Many of the hospitals told us because – a 1,000-bed hospital it's about a million – was a million dollars a month they were losing by not adding meaningful use that they absolutely wanted us to go in and just add meaningful use. So you might train 30% of the docs for instance in how to use computerized physician order entry for prescriptions. The hospital really wants 100% trained. But you only need to hit the 30% and you move on to something else.

So when we got to the end of some of the projects, the hospital said, okay. Now go back and do these things that we told you to skip or only to meet the minimum requirement because we want enhancements. If you look at it, it should be what happened two years ago, right. They're two-year projects. So in 2010 we started up six EMR projects. You'd expect them to come to an end this year. We probably have three other projects that we're on this delay where they've held us on the project because they're buying hospitals or doing further enhancements to the system. So those three too may end this year. So it could be half of the projects we have, maybe nine. It's probably something in the six to nine range.

Bill Sutherland

Wait. I didn't follow how you just ended up with the math there. You said you had six –

James Boldt

Started in, yes, 2010. Right. But our experience is that most of them that should end usually get delayed for a while.

Bill Sutherland

Right. So let's say – so you're saying that maybe half complete this year? Is that what you're –

James Boldt

It's possible. Yes. But I suspect it's something probably between six and nine. I think that we'll get some extensions on some of the projects that we're working on.

Bill Sutherland

Six and nine complete?

James Boldt

Six to nine, yes. Between – somewhere between six and nine projects will be completed this year. The six we started in 2010 obviously are in the pot plus three additional that have been extended. Actually started in 2009.

Bill Sutherland

I see. I see. I see. Okay. Thanks for the color.

James Boldt

Okay.

Operator

And, gentlemen, there are no further questions in queue. Please continue.

James Boldt

CTG is (inaudible) established in healthcare, one of the fastest growing major US industries. We have offerings for electronic medical records, ICD-10 conversions, accountable care organizations and medical informatics, all of which are expected to be in strong demand for the next several years. We therefore remain very excited about CTG's future.

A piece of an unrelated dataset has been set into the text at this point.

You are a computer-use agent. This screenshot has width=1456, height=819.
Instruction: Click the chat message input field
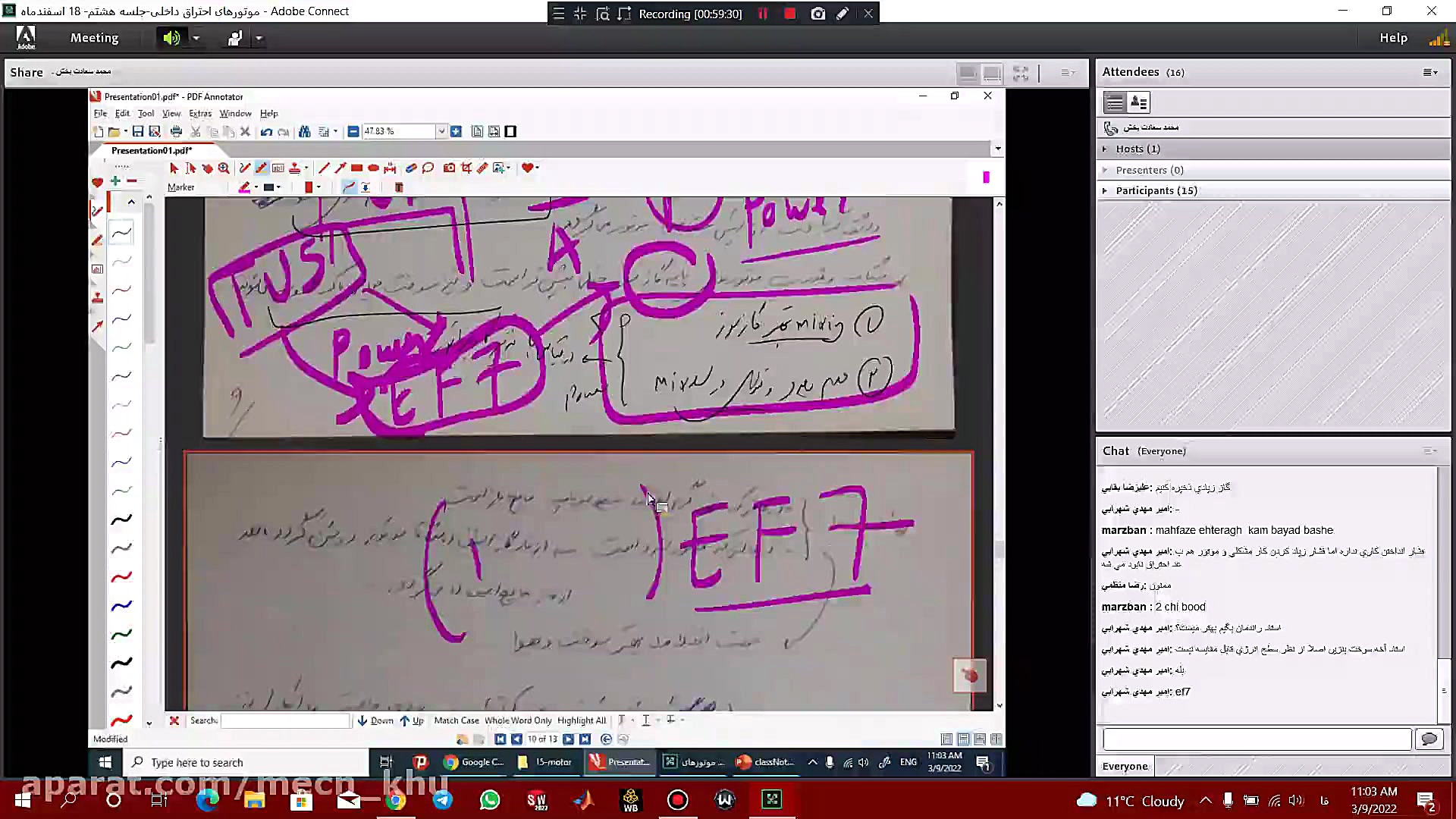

I would like to thank you for your continued support and for joining us this morning. Have a great day.

Operator

Thank you, ladies and gentlemen. This conference will be available for replay after 11:30 a.m. Eastern, today, February 21, 2012 and will end February 24 at midnight. You may access the AT&T replay service at any time by dialing 1-800-475-6701 and entering the access code of 221718. International participants please dial area code 320-365-3844 with the access code 221718. That does conclude our teleconference call for this morning. Thank you very much again for your participation and for using the AT&T executive teleconference service. You may now disconnect.